En la subida a Hazallanas, de lo más parecido al infierno que debe existir en la tierra, nadie protestaba cuando los aficionados les vaciaban una botella entera de agua sobre la cabeza. En otros puertos y en circunstancias parecidas, los ciclistas de la Vuelta a España no quieren ser regados por los seguidores, prefieren vivir con su propio sudor y ser ellos los que decidan cómo y cuándo se quieren hidratar.
Daba igual quién recibiera el agua, fueran Adam Yates o Richard Carapaz, primero y segundo en la etapa, reenganchados a la Vuelta; Enric Mas, un héroe sin premio; Primoz Roglic, el favorito irregular, o Ben O’Connor, el líder que apenas flojeó tras la alarma roja de Cazorla. Con rampas del 20 por ciento y el termómetro fastidiando al personal, lo importante era poder sobrevivir y pensar en los datos que habían consultado en los teléfonos móviles antes de tomar la salida: en Vigo, en Pontevedra, en toda Galicia, a partir del martes -este lunes hay descanso tras un maratoniano traslado- las temperaturas no sobrepasarán los dos dígitos y hasta es posible que alguno que quiera pasear por los alrededores del hotel, para bajar la cena, tenga que llevarse una sudadera del equipo para no pasar frío. El mundo al revés.

> _Tareas a realizar_
1. Según la crónica sobre la subida a Hazallanas, ¿qué ciclistas fueron primero y segundo en la etapa?
2. Prosigue la crónica sobre la subida a Hazallanas desde su última frase.

> _Extracto de datos_
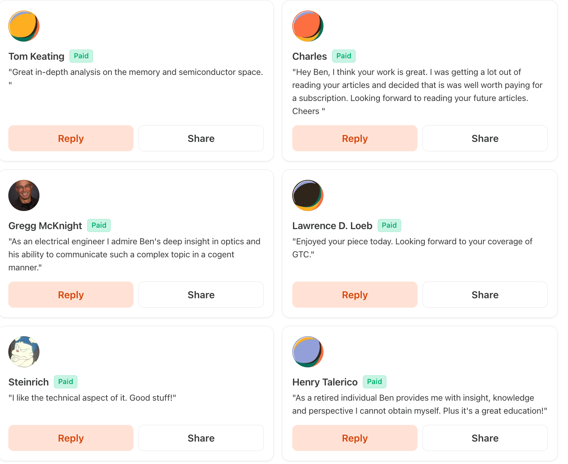Share Steinrich's testimonial
Viewport: 568px width, 464px height.
coord(201,438)
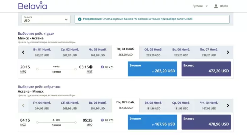
Task: Select return Эконом fare 167,96 USD
Action: point(153,122)
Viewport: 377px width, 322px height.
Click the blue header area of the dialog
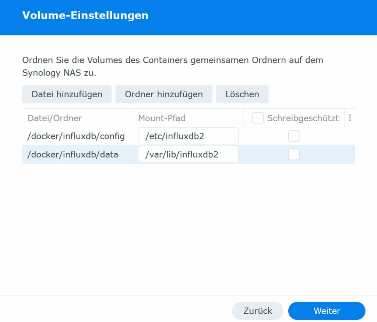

> _Respuestas por tarea_
1. Adam Yates y Richard Carapaz.

2.
Fue una etapa terrorífica por los alrededores de Sierra Nevada, con la carretera tan seca como los paisajes que contemplaban mientras sufrían subiendo. Eran ascensiones que parecía que se hacían como si los persiguieran una estufa convertida en hoguera; nada con que refrescarse, excepto el agua misericordiosa que les lanzaban desde la cuneta.
La consigna era sufrir, aunque a Yates le diera por fugarse de salida, por colocarse en el ‘top ten’ de la carrera y obsequiarse con una épica victoria en Granada, adonde llegó literalmente muerto, aunque de eso se trataba después de darlo todo.
Los sueños de Carapaz
Granada se convertía también en la ciudad de los sueños de Carapaz, el mismo ciclista que volvía a demostrar en el inicio de la Vuelta que los tiempos en los que peleaba por la clasificación general -recuérdese que ha ganado un Giro y ha sido podio en Tour y Vuelta- habían pasado a mejor vida.
Sin embargo, hizo saltar la banca, desafió al calor, peleó por ganar la etapa, pero cuando vio que sólo podía ser segundo se concienció para ascender a la tercera plaza de la general. Otro más con un pase para incorporarse a la fiesta por el jersey rojo después de que parecía que había perdido la invitación.
Hazallanas fue el lugar para presenciar algo que jamás se había visto. A falta de seis kilómetros para la cima, Mas se dio cuenta de que por un día Roglic no era tan fiero como se le pintaba. Ni corto ni perezoso, el ciclista mallorquín lo desafío y por primera vez coronó un puerto sacándole un minuto de ventaja a la estrella eslovena.
¿Una locura?
Se dirá que era una locura, porque un ciclista en solitario contra un grupo en el que aparte de Roglic estaban también Mikel Landa y Carlos Rodríguez, era presa fácil, tal como ocurrió, captura sencilla y hasta un susto, salvado con suerte y habilidad, que en vez de conducirlo al jersey rojo, de haberse producido, lo habría llevado al hospital. “Fue un ataque más para el espectáculo que para la carrera porque no ha servido de nada. Al menos, salvé una caída que podía haber sido grave”, confesó el líder del Movistar.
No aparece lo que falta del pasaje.